A cerimônia mais querida, mais odiada, mais falada e mais preterida do cinema mundial experimenta idas e vindas e é desses altos e baixos — mais precisamente nos baixos — que o Oscar tira a força para resistir por mais um ano. Esta foi uma safra feliz para a apreciação dos velhinhos rabugentos que compõem o corpo de jurados das centenas de produções avaliadas pela Academia a cada edição do Oscar, um espetáculo grandiloquente, milionário, ainda hoje apreciado por telespectadores de mais de duzentos países, sem contar quem acompanha a celebração pelas redes sociais e por plataformas como YouTube e Twitch. Escusado dizer que, a despeito de suas muitas más fases, o Oscar nunca deixou de movimentar bilhões de dólares em transações que superam em muito direitos de imagem e o traslado de repórteres de todo o planeta para as imediações do Teatro Dolby, o Kodak de antanho, que pela primeira vez abdicou do vermelho-sangue e deixou-se forrar de uma cor adamascada — sinal dos tempos, mas quem se importa? São vestidos, extravagantes a ponto de restringir o campo de visão do coitado que não consegue um bom lugar, flashes indiscretos que servem de inconfidentes de namoros até então secretos, comentários generosos de diretores veteranos para colegas ainda com muito chão de salas de montagem a percorrer, e tudo isso vira capital, entenda-se lucro.

O ano de 2023 foi doce para essa entidade angelina a um passo do centenário. Sem ter de fazer concessões visivelmente artificiosas — o que sói acontecer e há de seguir acontecendo pelos séculos dos séculos —, este Oscar teve o condão de agradar a grande parcela de quem dedicou tempo, dinheiro e, por natural, paixão para acompanhar as estreias, se não de todas, de muitas das produções que ganharam a praça nos últimos doze meses, exortando também a essência destacadamente artística dos filmes em escrutínio. Aqui na Bula, falamos em reiteradas ocasiões de quatro deles sob diversos pontos de vista, a começar, claro, pelo grande vencedor da noite. “Tudo em Todo Lugar ao Mesmo Tempo”, de Daniel Kwan e Daniel Scheinert, recolocou Michelle Yeoh no radar de Hollywood. Yeoh, a primeira asiática a ganhar o prêmio de Melhor Atriz, abriu alas para que o filme dos Daniels, protagonizado por ela, levasse o Homenzinho Dourado mais cobiçado do Dolby. No papel mais complexo de sua dinâmica carreira, Yeoh encarna uma dona de casa cheia de tarefas de que nunca consegue dar cabo; uma microempresária a um passo da bancarrota; uma mãe severa e desprezada; uma filha exemplar que não sabe o que fazer para agradar o pai; uma esposa que experimenta o desprezo de seu marido e se envenena com o próprio amargor; a descendente de imigrantes que não encontra seu lugar no país que também deveria ser seu; a guerreira da batalha perdida contra si mesma. E tantas outras.
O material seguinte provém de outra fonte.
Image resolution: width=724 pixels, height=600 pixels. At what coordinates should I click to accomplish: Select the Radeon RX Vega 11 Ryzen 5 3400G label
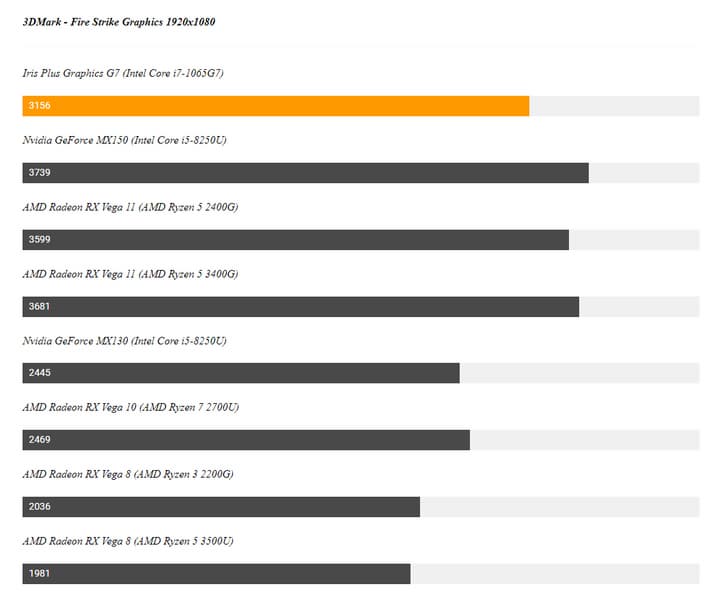coord(130,274)
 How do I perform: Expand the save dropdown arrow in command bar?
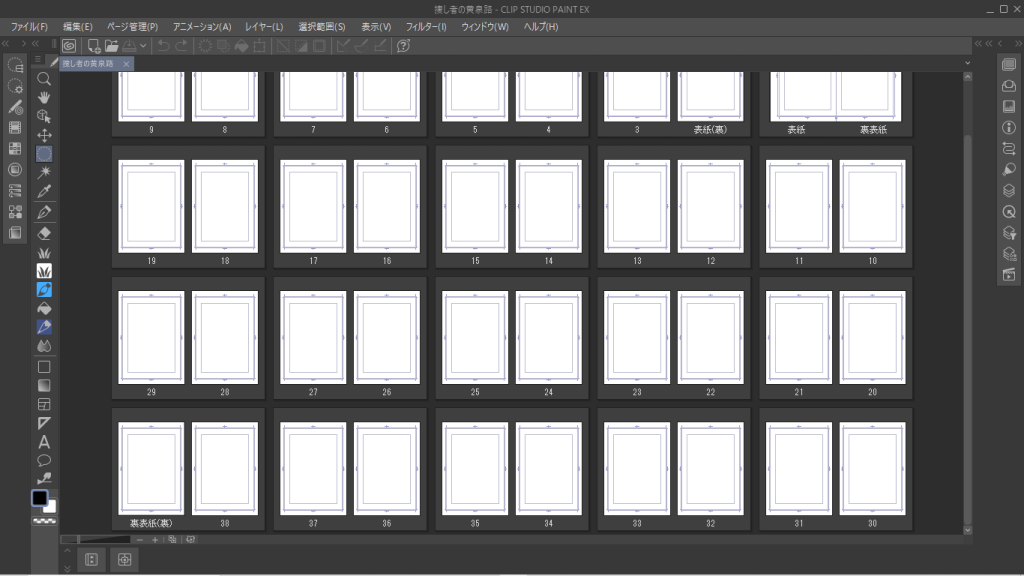(144, 46)
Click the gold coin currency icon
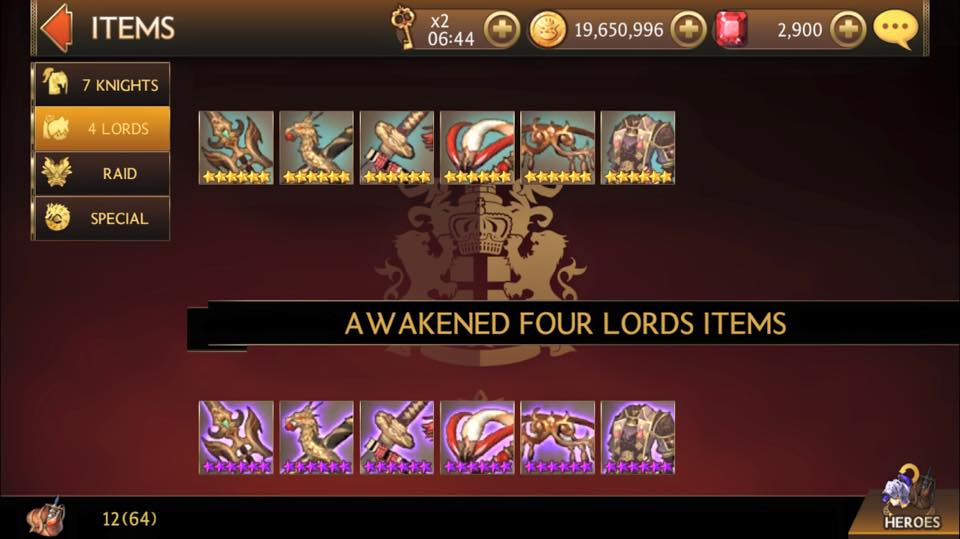 [547, 29]
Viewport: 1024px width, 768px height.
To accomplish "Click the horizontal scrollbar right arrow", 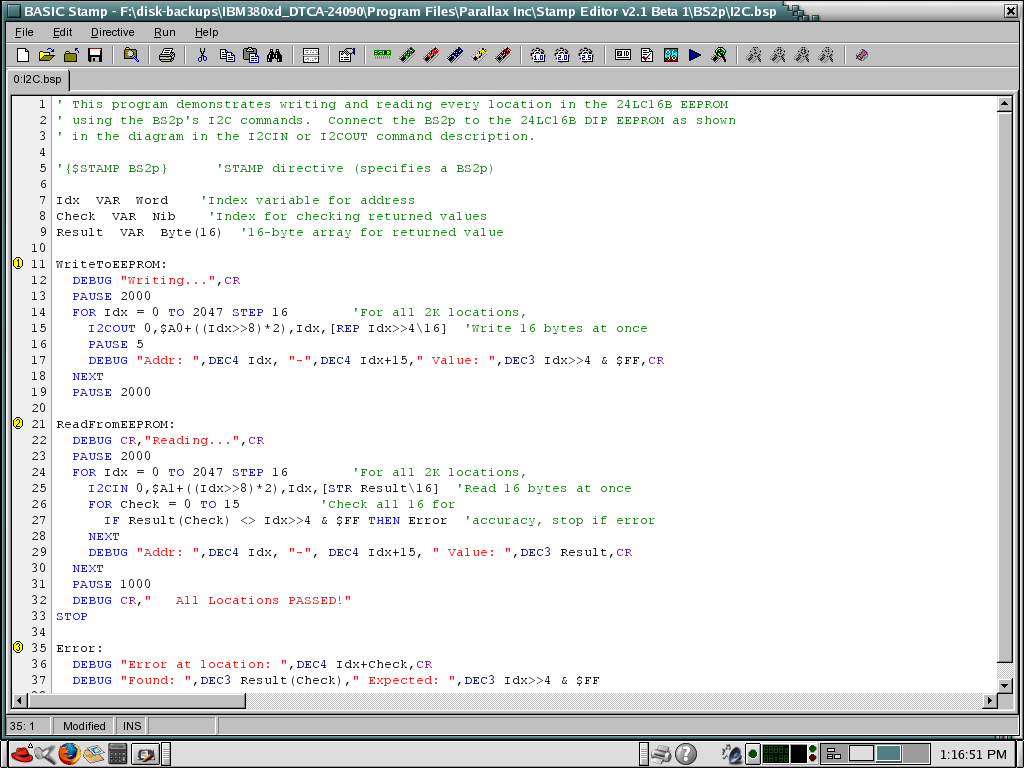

Além de “Tudo em Todo Lugar ao Mesmo Tempo”, temos a versão do merecidamente incensado Guillermo del Toro para “Pinóquio”, a fábula do jornalista e escritor italiano Carlo Collodi (1826-1890), assinada com Mark Gustafson, ganhadora do Oscar de Melhor Animação; a releitura do alemão Edward Berger para o livro de Erich Maria Remarque (1898-1970), compatriota do diretor, sobre as agruras de um regimento de garotos assustadiços, que só queriam sobreviver ao horror da Primeira Guerra Mundial (1914-1918), Melhor Filme Internacional; e o xodó deste seu criado, “Como Cuidar de um Bebê Elefante”, da indiana Kartiki Gonsalves. Ninguém apostou nada na vitória de um documentário hindu — e de curta-metragem —, gênero duplamente maldito em meio a todo glamour tão natural do Oscar (na verdade, o filme foi mesmo solenemente ignorado). Vi-lhe desde o nosso primeiro contato, em 25 de janeiro, méritos na forma, coroada pela fotografia da equipe liderada por Karan Thapliyal, que só tornam ainda mais vigorosa a história, sobre dois cuidadores de elefantes de uma reserva ecológica no sul da Índia. Que sorte a minha! Que sorte a nossa!

Os filmes, por evidente, são todos de 2022, estão elencados seguindo a ordem da importância das láureas com que foram agraciados, e encontram-se no catálogo da Netflix, a exceção de “Tudo em Todo Lugar ao Mesmo Tempo”, a disposição do assinante do Amazon Prime Video. Esse acabou, mas no ano que vem tem mais, e entre um e outro, nós seguimos juntos, ranqueando e tecendo comentários sobre o sem-fim de histórias que, decerto, hão de roubar nossos corações. Viva o Oscar! Viva o cinema!